BEGIN SELECTED PASSAGE

Instead of P1, P2 and P3, lets assume the points as A,B and C.

          A(10,30)
            / \
           /   \
          /     \
         /   P   \      P'
        /         \
B (0,0) ----------- C(20,0) 

Algorithm :

1) Calculate area of the given triangle, i.e., area of the triangle ABC in the above diagram. 

    Area A = [ x1(y2 - y3) + x2(y3 - y1) + x3(y1-y2)]/2

2) Calculate area of the triangle PAB. We can use the same formula for this. Let this area be A1.
3) Calculate area of the triangle PBC. Let this area be A2.
4) Calculate area of the triangle PAC. Let this area be A3.
5) If P lies inside the triangle, then A1 + A2 + A3 must be equal to A.

Given below is a program in C:

#include <stdio.h>
#include <stdlib.h>

/* A utility function to calculate area of triangle formed by (x1, y1), 
   (x2, y2) and (x3, y3) */
float area(int x1, int y1, int x2, int y2, int x3, int y3)

END SELECTED PASSAGE
BEGIN DATA ENTRIES

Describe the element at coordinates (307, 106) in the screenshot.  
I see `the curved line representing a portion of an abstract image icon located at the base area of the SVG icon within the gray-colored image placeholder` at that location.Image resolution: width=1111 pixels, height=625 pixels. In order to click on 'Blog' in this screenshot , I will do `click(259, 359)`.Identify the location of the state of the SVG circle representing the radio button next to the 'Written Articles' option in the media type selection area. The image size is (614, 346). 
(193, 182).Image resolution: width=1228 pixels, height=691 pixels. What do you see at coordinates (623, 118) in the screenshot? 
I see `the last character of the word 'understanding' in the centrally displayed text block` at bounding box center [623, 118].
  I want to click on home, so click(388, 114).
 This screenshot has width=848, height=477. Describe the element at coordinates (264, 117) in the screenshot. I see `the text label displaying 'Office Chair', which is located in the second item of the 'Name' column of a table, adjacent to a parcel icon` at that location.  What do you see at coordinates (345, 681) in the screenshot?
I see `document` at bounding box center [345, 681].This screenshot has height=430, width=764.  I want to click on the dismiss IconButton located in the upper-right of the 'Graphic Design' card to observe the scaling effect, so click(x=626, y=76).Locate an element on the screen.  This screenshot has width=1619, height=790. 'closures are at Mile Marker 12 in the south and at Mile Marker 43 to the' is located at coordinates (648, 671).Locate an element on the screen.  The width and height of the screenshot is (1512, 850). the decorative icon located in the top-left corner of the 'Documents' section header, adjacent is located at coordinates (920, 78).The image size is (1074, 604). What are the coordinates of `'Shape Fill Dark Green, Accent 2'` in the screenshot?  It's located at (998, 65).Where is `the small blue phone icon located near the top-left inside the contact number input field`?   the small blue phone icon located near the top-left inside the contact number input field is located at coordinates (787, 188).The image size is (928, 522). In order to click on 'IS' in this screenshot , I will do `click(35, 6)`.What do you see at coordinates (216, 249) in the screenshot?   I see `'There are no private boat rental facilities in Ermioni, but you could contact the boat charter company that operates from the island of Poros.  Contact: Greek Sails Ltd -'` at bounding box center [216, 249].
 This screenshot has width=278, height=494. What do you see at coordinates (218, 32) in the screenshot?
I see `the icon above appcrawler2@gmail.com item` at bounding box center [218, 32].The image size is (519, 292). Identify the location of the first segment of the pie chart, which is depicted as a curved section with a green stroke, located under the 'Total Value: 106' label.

END DATA ENTRIES

• [TO BE DONE]
(A) List every triangle whose area the steps of the triangle algorithm passage say to calculate.
(B) From the triangle algorithm passage, print the text starting at "Instead of P1, P2" and ending at "(0,0) ----------- C(20,0)".
(C) In the triangle algorithm passage, condense the paragraph beginning "2) Calculate area of the triangle PAB" into a shorter version that keeps its main facts.

• [SOLUTIONS TO EACH TASK]
(A) ABC, PAB, PBC, PAC

(B)
Instead of P1, P2 and P3, lets assume the points as A,B and C.

          A(10,30)
            / \
           /   \
          /     \
         /   P   \      P'
        /         \
B (0,0) ----------- C(20,0)

(C) Using the same formula, compute A1 as the area of triangle PAB, A2 as the area of PBC, and A3 as the area of PAC. If P lies inside the triangle, A1 + A2 + A3 equals A.